Data for review:
═══
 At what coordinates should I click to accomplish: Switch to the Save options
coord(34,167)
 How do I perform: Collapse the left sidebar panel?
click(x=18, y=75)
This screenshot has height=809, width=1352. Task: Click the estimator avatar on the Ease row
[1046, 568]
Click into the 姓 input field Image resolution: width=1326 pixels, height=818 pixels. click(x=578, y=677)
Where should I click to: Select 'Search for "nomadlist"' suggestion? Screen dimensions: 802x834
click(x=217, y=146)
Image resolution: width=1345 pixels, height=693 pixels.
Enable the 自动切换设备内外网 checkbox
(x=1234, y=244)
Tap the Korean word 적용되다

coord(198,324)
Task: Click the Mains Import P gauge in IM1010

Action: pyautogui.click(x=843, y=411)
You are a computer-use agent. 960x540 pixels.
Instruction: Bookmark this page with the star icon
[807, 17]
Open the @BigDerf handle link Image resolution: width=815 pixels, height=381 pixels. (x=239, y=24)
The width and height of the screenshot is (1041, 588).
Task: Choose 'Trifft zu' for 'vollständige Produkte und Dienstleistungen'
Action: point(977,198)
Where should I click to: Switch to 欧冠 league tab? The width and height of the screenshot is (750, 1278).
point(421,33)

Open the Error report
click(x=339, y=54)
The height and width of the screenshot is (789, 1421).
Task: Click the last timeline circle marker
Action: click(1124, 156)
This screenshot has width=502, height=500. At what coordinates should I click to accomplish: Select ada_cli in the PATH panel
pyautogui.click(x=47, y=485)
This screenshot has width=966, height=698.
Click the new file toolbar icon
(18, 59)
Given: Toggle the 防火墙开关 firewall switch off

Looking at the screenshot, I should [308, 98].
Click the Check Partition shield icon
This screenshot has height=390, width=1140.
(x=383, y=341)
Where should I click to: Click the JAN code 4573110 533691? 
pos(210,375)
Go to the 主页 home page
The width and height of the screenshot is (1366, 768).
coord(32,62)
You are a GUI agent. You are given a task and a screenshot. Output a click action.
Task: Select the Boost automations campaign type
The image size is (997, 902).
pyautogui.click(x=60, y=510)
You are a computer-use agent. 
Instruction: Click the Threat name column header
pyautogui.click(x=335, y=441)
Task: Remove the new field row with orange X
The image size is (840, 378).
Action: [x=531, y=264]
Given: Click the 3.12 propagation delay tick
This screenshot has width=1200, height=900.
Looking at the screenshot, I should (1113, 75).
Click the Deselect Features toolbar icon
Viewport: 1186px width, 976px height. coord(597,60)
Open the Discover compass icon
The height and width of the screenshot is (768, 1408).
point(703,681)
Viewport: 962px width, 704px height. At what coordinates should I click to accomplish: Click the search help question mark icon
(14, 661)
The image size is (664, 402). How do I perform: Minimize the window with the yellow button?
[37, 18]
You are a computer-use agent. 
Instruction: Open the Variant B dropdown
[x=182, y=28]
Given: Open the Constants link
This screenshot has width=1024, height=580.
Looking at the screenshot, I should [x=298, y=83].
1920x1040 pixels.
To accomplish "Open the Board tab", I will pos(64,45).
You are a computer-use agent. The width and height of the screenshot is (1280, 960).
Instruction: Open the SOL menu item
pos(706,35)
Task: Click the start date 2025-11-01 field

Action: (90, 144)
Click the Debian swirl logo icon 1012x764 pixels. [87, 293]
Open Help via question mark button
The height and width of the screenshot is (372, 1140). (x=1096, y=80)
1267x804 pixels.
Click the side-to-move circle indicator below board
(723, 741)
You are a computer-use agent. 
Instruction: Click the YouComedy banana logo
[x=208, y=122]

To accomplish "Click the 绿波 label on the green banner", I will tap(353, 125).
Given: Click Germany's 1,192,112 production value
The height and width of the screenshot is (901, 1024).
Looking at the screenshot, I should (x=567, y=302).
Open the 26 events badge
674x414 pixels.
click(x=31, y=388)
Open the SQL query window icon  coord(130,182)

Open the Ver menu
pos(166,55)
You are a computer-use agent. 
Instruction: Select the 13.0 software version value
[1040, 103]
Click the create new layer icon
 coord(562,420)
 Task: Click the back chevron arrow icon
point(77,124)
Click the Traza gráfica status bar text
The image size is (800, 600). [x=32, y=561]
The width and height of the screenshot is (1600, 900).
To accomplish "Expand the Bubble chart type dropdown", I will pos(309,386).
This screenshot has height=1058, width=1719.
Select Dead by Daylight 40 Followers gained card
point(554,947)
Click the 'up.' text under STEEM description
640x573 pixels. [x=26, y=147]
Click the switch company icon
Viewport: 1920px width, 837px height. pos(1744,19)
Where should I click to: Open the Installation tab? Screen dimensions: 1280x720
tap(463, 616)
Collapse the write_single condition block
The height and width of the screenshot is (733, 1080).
═══
Work order: Where a line above holds the string "type", copy that line.

Answer to the exercise:
Task: Select the Boost automations campaign type
To accomplish "Expand the Bubble chart type dropdown", I will pos(309,386).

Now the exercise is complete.